Koselleck retoma a sentença de Epiteto segundo a qual “não são as ações que
movem os homens, mas o que eles dizem a respeito das suas ações”, que nos ensina que
a força inerente das palavras não flutua somente na superfície das coisas. Daí resulta
uma obrigação metodológica da história que consiste em representar os conflitos sociais
e políticos do passado utilizando o que Lucien Febvre já chamava de utensilagem
mental e que Koselleck chama de “fronteiras conceituais da época”, e nesse ponto muito
próximo da escola de Cambridge. Tal atenção aos deslocamentos de sentido das noções
na diacronia e no plano sincrônico em função dos seus lugares no sistema visa melhor
compreender a história social em sua concretude, superando o falso círculo vicioso que
leva da palavra à coisa e vice-versa.

O domínio do direito aparecia, para Koselleck, como um conector privilegiado


para pensar o conjunto das transformações dos conceitos e do universo social, porque o
direito lhe servia como indicador da modernidade crescente.
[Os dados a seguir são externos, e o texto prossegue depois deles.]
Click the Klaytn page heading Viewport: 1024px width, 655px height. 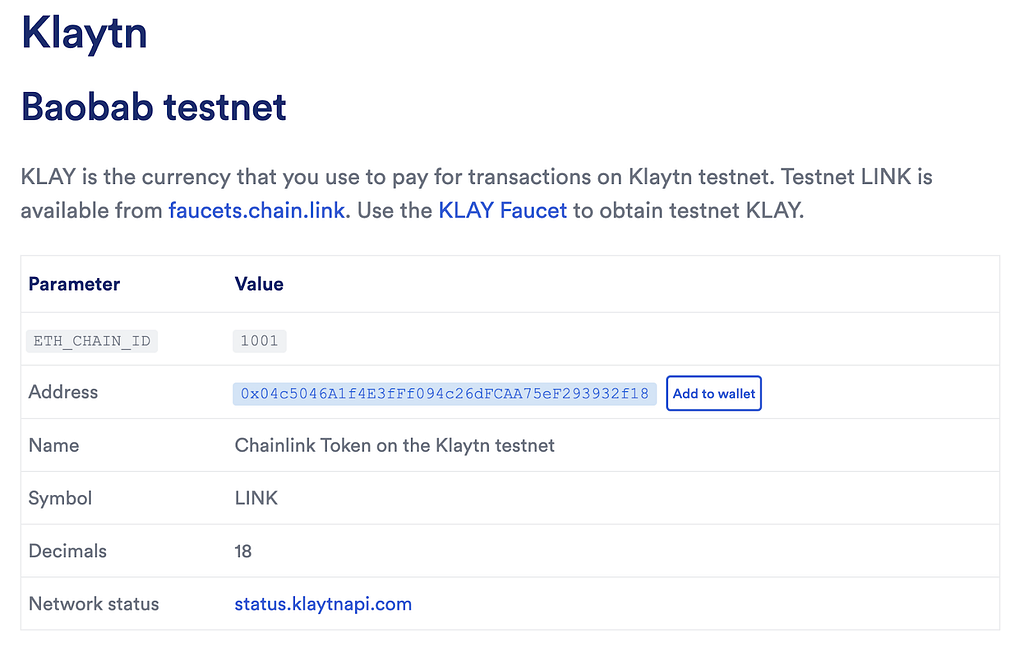pos(84,32)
A respeito das inovações
do programa de Koselleck, nós encontramos a sua insatisfação diante de uma
historiografia como aquela representada pelos historiadores que, sem se terem
comprometido com o nazismo, permaneceram na Alemanha fiéis às teses clássicas do
historicismo. Para toda uma geração de historiadores alemães do segundo pós-guerra,
tal visão já não era mais aceitável e, mais do que procurar uma simples compaixão
consigo mesma, essa geração estava em busca das causas positivas capazes de
esclarecer as razões do desastre alemão, sobre o que poderia ter suscitado essa entrega à
barbárie, exigindo responsáveis e culpados. Foi com base nessa recusa e nessa atitude
crítica em relação à geração precedente que toda uma série de historiadores alemães
trabalhou em uma crítica da prática historiográfica dominante, procurando outras vias
de exploração mais fecundas. É o caso, dentre outros, de Reinhart Koselleck, cujo
projeto nasce no Instituto de história social, criado pelo irmão de Max Weber, Alfred
Weber, em Heidelberg. Koselleck, como a maior parte dos historiadores da sua geração,
está fortemente marcado pela experiência da guerra, por esse enorme fosso, na
Alemanha, entre a barbárie em marcha no cotidiano e o mundo do discurso. A posição
defendida por Koselleck é de uma historicização sem historicismo. Ele se torna um dos
grandes construtores de um gigantesco empreendimento editorial ao realizar uma grande
enciclopédia dos conceitos fundamentais da história em oito volumes, com o
medievalista Otto Brunner, que já tinha suscitado um grande debate a respeito da sua
tese segundo a qual o Estado não existia na Idade Média, e com o historiador Werner
Conze. Esse dicionário tornou-se o monumento mais representativo das contribuições
da história dos conceitos, a ​Begriffsgeschichte.​ O conjunto reúne não menos de 7.000
páginas, a sua realização tomou 20 anos e 10% do total foi redigido por Koselleck. A
narração constitui a mediação indispensável para se fazer uma obra histórica e vincular
o espaço da experiência e o horizonte de expectativa.